In the far future, the data structure and its implementation could be
abstracted even further:

a = list() # ordered list
b = set() # unordered list
c = dict() # unordered dictionary
d = sorteddict() # ordered dictionary

Each of the implementations would share a common subset of methods and
possibly a few implementation dependent method that could only work on
certain implementations (or is extremely slow except in the correct
implementation).
</anotherrandommusing>

Steven D'Aprano · Oct 25, 2008

<anotherrandommusing>
Since python is dynamic language, I think it should be possible to do
something like this:

a = list([1, 2, 3, 4, 5], implementation = 'linkedlist')
b = dict({'a': 'A'}, implementation = 'binarytree')
c = dict({'a': 'A'}, implementation = 'binarytree')

Oh I hope not. I think you have mistaken "dynamic" for "chaotic".

When I see a dict, I want to know that any two dicts work the same way. I
don't want to have to search the entire project's source code to find out
if it is a dict implemented as a hash table with O(1) lookups, or a dict
implemented as a binary tree with O(log N) lookups, or a dict implemented
as a linear array with O(N) lookups.

If I wanted that sort of nightmare, I can already do it by shadowing the
builtin:

dict = binarytree
D = dict({'a': 'A'}) # make a binary tree

There is no possible good that come from this suggestion. The beauty of
Python is that the built-in data structures (list, dict, set) are
powerful enough for 99% of uses[1], and for the other 1%, you can easily
and explicitly use something else.

But *explicitly* is the point. There's never any time where you can do
this:

type(mydict) is dict

and not know exactly what performance characteristics mydict will have.
(Unless you shadow dict or type, or otherwise do something that breaks
the rules.) You never need to ask, "Okay, it's a dict. What sort of dict?"

If you want a binary tree, ask for a binary tree.

[1] Your mileage may vary.

Glenn Linderman · Oct 25, 2008

If you want a binary tree, ask for a binary tree.

OK, where can I find a binary tree? One that works quickly and
efficiently on at least Linux, Mac, and Windows?
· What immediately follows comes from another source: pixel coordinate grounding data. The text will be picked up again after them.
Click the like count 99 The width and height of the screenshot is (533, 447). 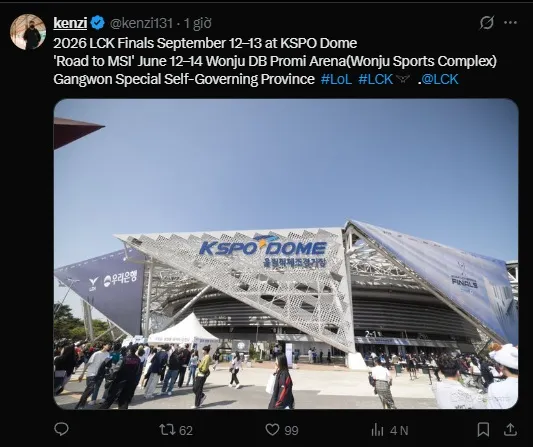(291, 431)
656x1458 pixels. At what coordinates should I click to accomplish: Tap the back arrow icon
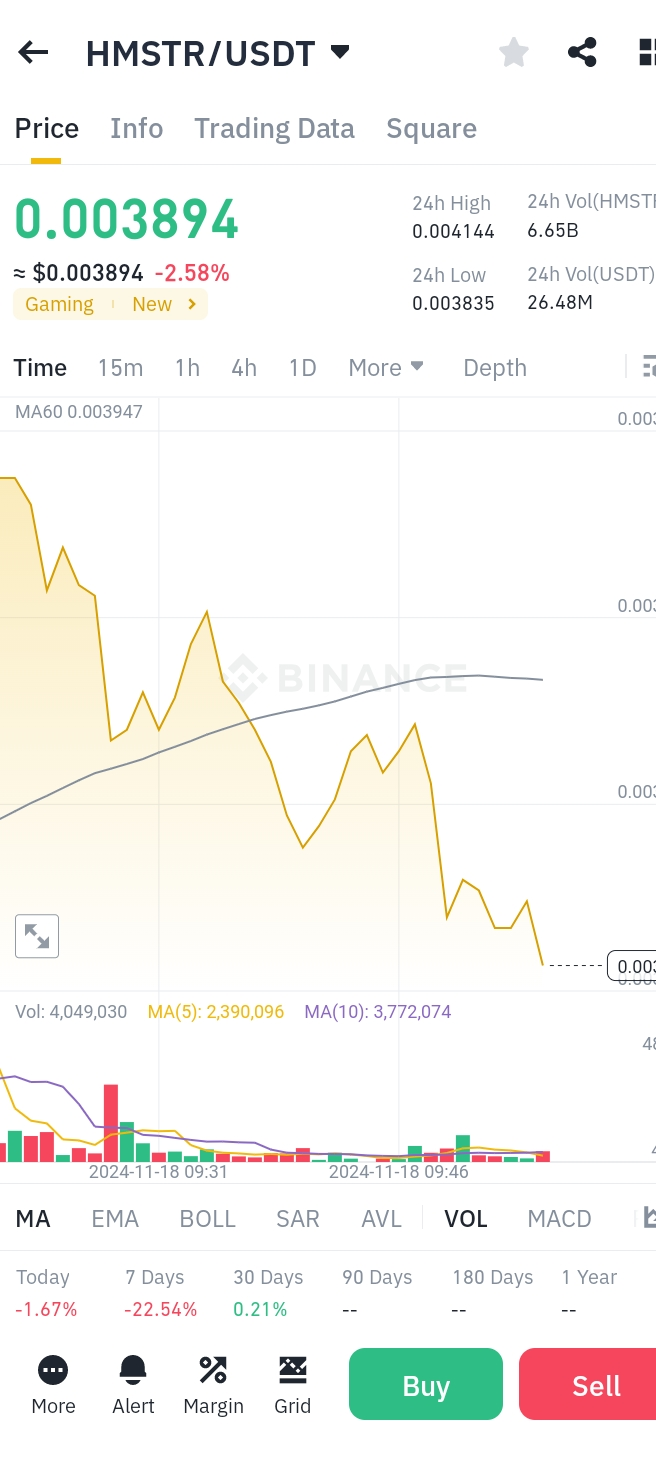(x=33, y=53)
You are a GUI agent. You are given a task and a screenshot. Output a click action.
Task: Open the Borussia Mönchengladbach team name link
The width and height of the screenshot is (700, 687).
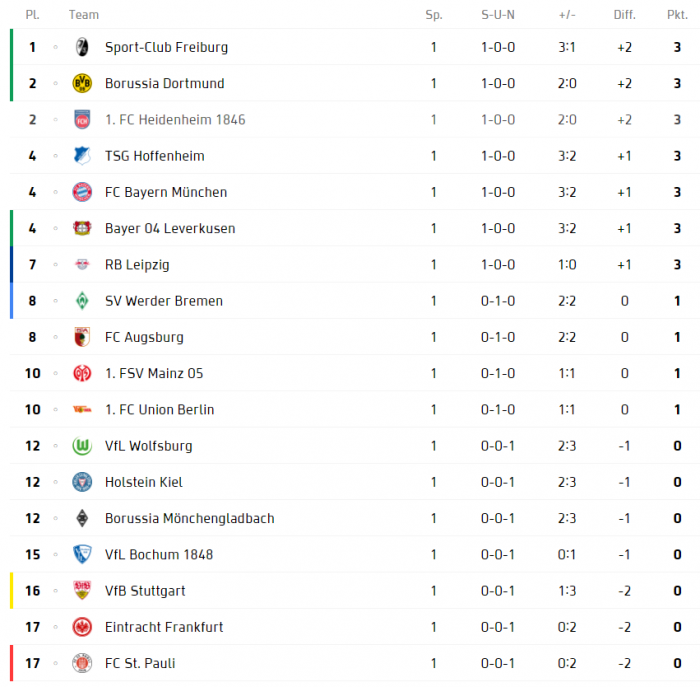(190, 518)

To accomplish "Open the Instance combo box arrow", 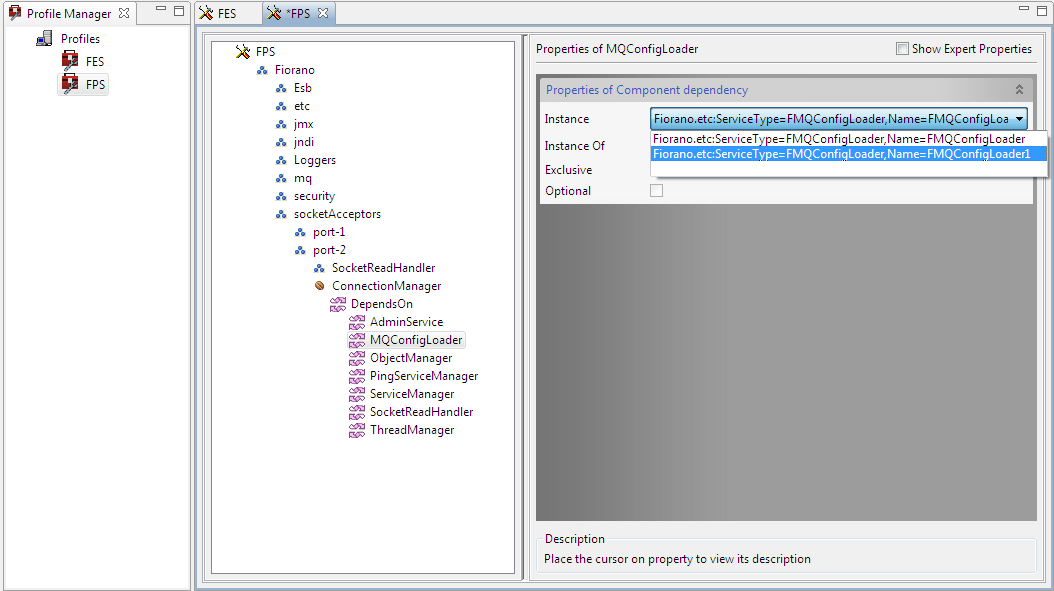I will point(1018,119).
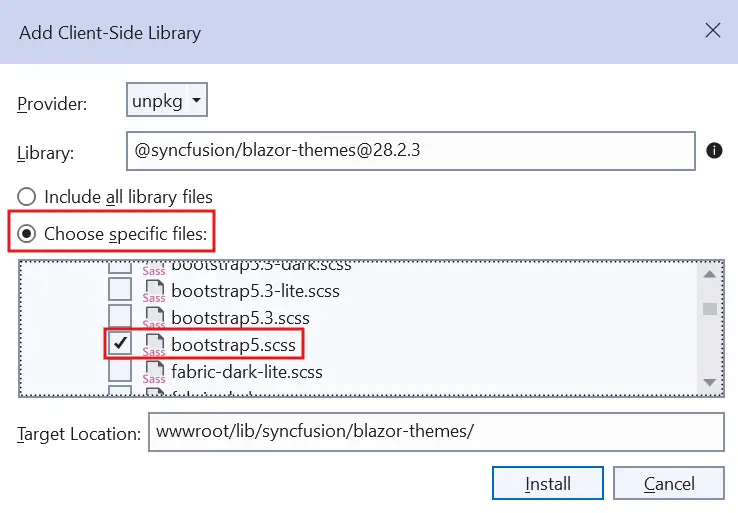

I don't find it in the standard library. I'd actually probably rather
have a red-black tree, can't find that either. I found a pure-python
tree, but it's performance was abysmal. I found some others that only
claimed to work on some platforms.

While on the topic of ordered keys, it seems that sorted's cmp feature
is omitted from 3.0. That might be fine, but how does one create a key
that corresponds to ascending integer followed by descending character
string?

Lie Ryan · Oct 25, 2008

<anotherrandommusing>
Since python is dynamic language, I think it should be possible to do
something like this:

a = list([1, 2, 3, 4, 5], implementation = 'linkedlist') b = dict({'a':
'A'}, implementation = 'binarytree') c = dict({'a': 'A'},
implementation = 'binarytree')

Click to expand...

Oh I hope not. I think you have mistaken "dynamic" for "chaotic".

When I see a dict, I want to know that any two dicts work the same way.

Oh no, the two dict implementation would work _exactly_ the same from the
outside, they are transparently interchangeable. Only the performance
characteristic differs because of the different implementation. Actually
I got this idea from a book about algorithm and data structure, that book
said that an abstract data type (e.g. dict, set, list) have several
competing implementations or data structures (e.g. binary tree dict,
hashed dict, array dict). A data's implementation and interface can be
separated so that we can switch the data structure's implementation
without changing the rest of the code. The book is Algorithm Design
Manual by Skiena.

hint: read the PS below

I don't want to have to search the entire project's source code to find
out if it is a dict implemented as a hash table with O(1) lookups, or a
dict implemented as a binary tree with O(log N) lookups, or a dict
implemented as a linear array with O(N) lookups.

No, you'd only need to look at the dict's creation point (or actually
much better at projects docs, but not everyone create good docs). The
alternative you mentioned below, by shadowing built-in, is both a hack
and is much more likely to be missed.

If I wanted that sort of nightmare, I can already do it by shadowing the
builtin:

dict = binarytree
D = dict({'a': 'A'}) # make a binary tree

I DON'T want THAT sort of nightmare you mentioned...
And it'd be impossible to have two dictionary that have two different
implementations.

There is no possible good that come from this suggestion. The beauty of
Python is that the built-in data structures (list, dict, set) are
powerful enough for 99% of uses[1], and for the other 1%, you can easily
and explicitly use something else.

Oh really? As far as I know, python's list is extremely bad if you're
inserting data at the beginning of the list (e.g. lst.insert(0) requires
the whole array be "copied" one address away). This is because python's
list uses array data structure, making addressing (e.g. a[2]) fast, but
insertion slow. If, on the other hand, it is implemented using binary
tree, it'd make insertion O(log n) but addressing is a bit tricky on it.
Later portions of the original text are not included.